In the mid-80s, in my first full-time position after college, I worked for a now-defunct software company doing artificial intelligence, specifically natural-language processing. The most significant project I worked on while there was a text categorization system. I was the tech lead (this was 1987ish). The client was Reuters, who at the time had literal rooms full of people whose job was to skim news stories coming over the wire, attach categories to them, and send them back out quickly. Our job was to automate that -- or, more realistically, to automate the parts that machines could do and send a much smaller set of "don't know" cases to humans. I'm writing this from memory; it's been more than 30 years and details are fuzzy.

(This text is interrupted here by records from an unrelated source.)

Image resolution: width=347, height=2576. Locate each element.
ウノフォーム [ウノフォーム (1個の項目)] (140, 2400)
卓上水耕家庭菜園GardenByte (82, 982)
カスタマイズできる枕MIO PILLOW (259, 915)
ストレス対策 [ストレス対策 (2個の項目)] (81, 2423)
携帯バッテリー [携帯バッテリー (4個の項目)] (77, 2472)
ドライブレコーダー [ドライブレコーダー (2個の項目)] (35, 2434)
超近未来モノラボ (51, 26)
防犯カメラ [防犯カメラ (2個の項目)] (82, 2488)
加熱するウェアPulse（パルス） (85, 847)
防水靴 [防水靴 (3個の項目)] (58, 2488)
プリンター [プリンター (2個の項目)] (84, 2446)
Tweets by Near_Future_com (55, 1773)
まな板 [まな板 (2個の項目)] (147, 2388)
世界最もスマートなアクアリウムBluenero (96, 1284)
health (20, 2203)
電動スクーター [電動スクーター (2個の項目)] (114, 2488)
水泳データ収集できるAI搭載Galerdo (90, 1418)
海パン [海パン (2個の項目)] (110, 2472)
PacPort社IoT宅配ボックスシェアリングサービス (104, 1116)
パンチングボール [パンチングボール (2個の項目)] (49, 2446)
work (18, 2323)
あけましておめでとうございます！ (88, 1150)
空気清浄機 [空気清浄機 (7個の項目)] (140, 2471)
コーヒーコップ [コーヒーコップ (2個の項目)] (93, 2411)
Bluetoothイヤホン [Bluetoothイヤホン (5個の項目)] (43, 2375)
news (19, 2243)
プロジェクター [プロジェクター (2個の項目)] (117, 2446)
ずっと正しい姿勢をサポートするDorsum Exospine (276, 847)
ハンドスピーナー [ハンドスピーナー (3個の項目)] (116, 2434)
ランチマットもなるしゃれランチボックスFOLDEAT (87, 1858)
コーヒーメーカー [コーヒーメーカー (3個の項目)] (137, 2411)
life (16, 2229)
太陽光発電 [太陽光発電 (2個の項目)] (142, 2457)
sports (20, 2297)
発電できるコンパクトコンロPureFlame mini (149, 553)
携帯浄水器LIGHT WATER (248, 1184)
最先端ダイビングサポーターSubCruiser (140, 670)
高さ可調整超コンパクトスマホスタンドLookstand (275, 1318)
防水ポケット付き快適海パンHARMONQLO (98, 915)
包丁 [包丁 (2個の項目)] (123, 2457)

I left that company and went on to do other things. I was vaguely aware that, at some point, the corpus of news stories we used for training data had been released publicly, by agreement between Reuters and my then-employer. I wasn't a researcher, wasn't in the NLP business any more, and lost touch. Technology moves on, and I figured our little project had long since faded into obscurity.
Tonight I got email with a question about that data set. My name is in the README file as one of the original compilers, and somebody tracked me down.
Somebody still cares about that data set.
I Googled it. Our data set was popular for close to a decade, during which time people improved the formatting (SGML, baby!) and cleaned up some other things. It spawned a child -- the original either had, or had acquired, some duplicate entries, and the new one removed them. (The question I got was actually about the child data set.) And now I'm curious about the question I was asked too, because I either don't know or don't remember how it got that way.